Task description: From the line with "Image resolution: width=351" through the last line of the records below, both ends included, transcribe only those lines, exactly, and omit the pictures.

Entries shown:
• • • • •

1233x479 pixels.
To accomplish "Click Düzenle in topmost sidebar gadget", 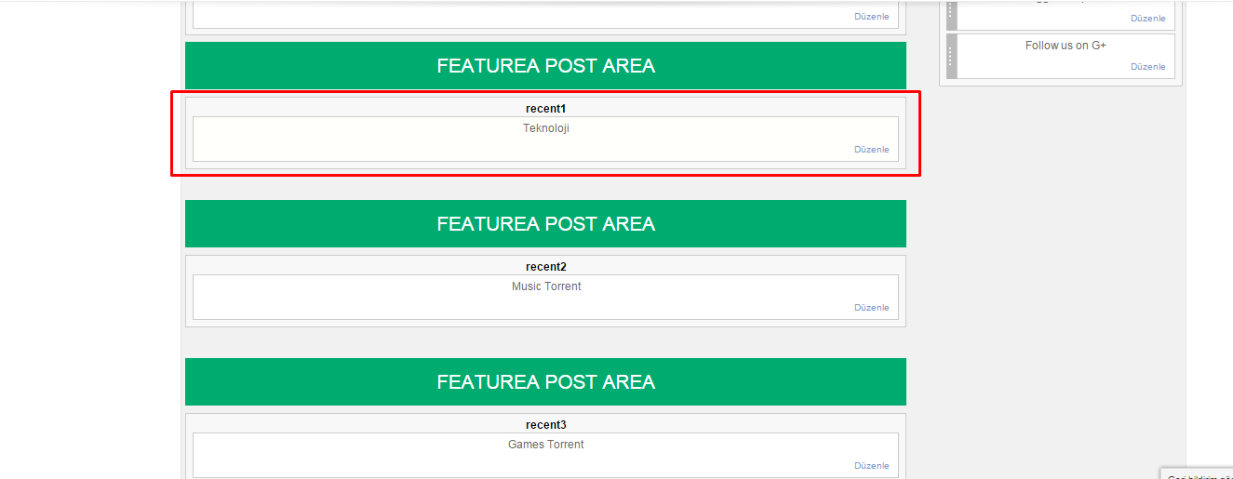I will [x=1147, y=19].
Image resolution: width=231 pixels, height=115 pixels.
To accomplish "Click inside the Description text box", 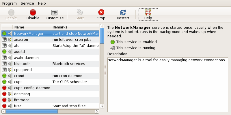I will 167,86.
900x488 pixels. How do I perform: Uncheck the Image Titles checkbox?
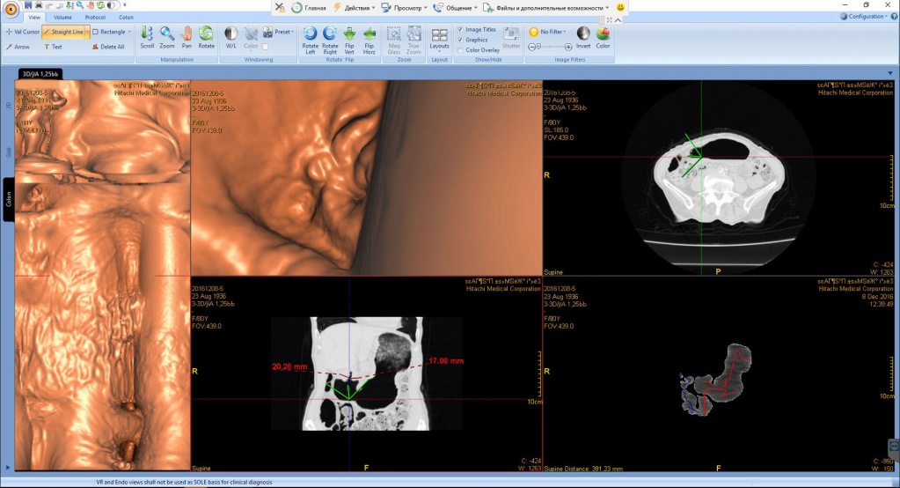[460, 29]
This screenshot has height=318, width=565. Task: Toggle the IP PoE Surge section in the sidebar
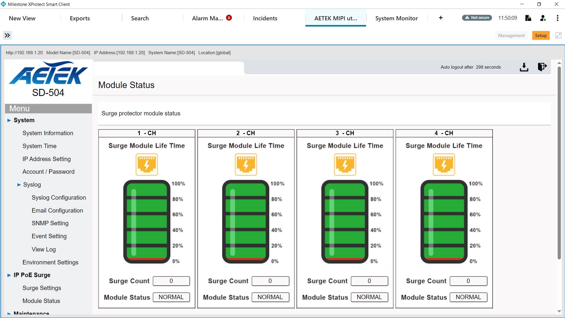point(32,275)
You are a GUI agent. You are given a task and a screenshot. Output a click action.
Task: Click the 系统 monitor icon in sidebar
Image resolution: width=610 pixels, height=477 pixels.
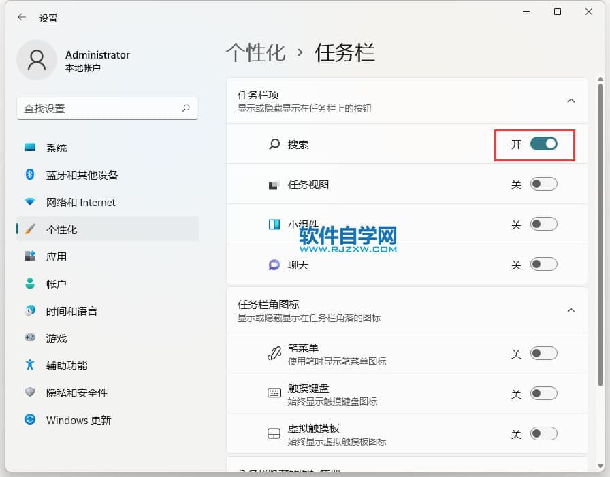point(30,148)
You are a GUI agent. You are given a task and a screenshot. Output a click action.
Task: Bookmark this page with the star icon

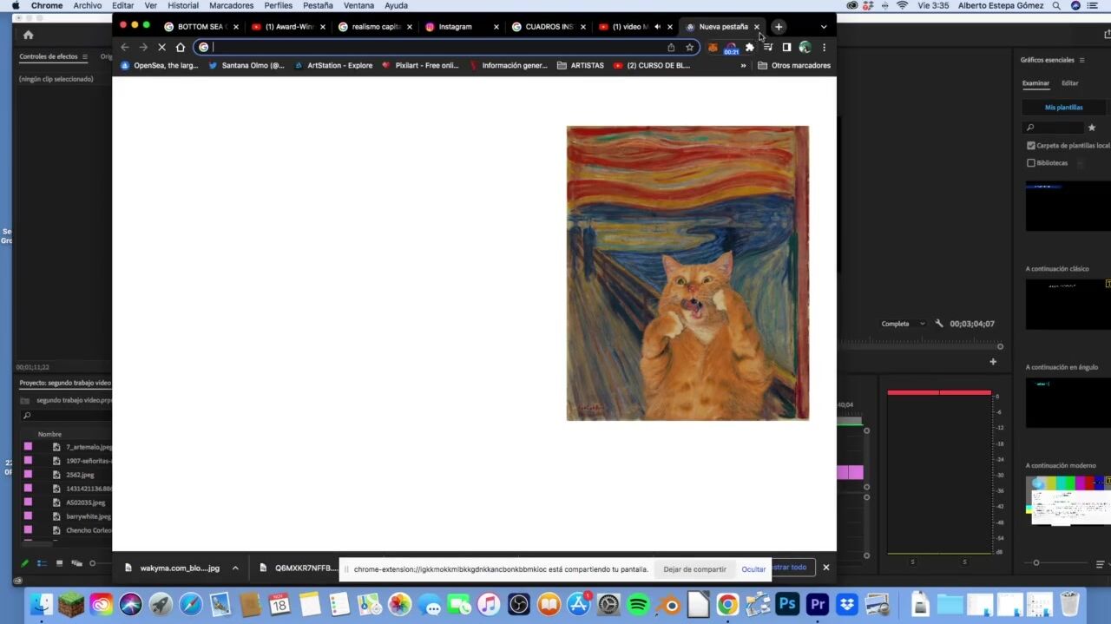(689, 48)
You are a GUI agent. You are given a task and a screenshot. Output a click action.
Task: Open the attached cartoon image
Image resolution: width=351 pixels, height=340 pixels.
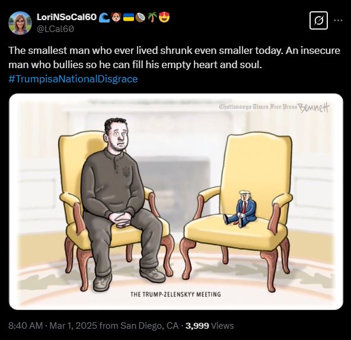176,202
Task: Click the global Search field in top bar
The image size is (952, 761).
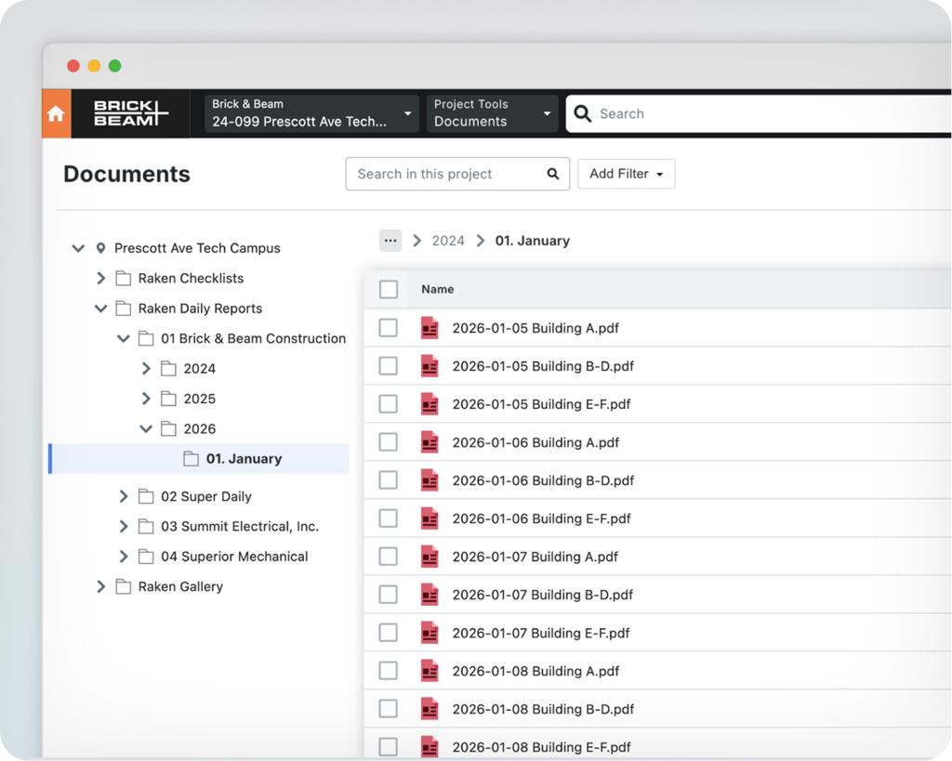Action: click(762, 114)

• • • • •

Solution for this problem:
Image resolution: width=351 pixels, height=340 pixels.
176,202
Task: Click the global Search field in top bar
The image size is (952, 761).
Action: click(762, 114)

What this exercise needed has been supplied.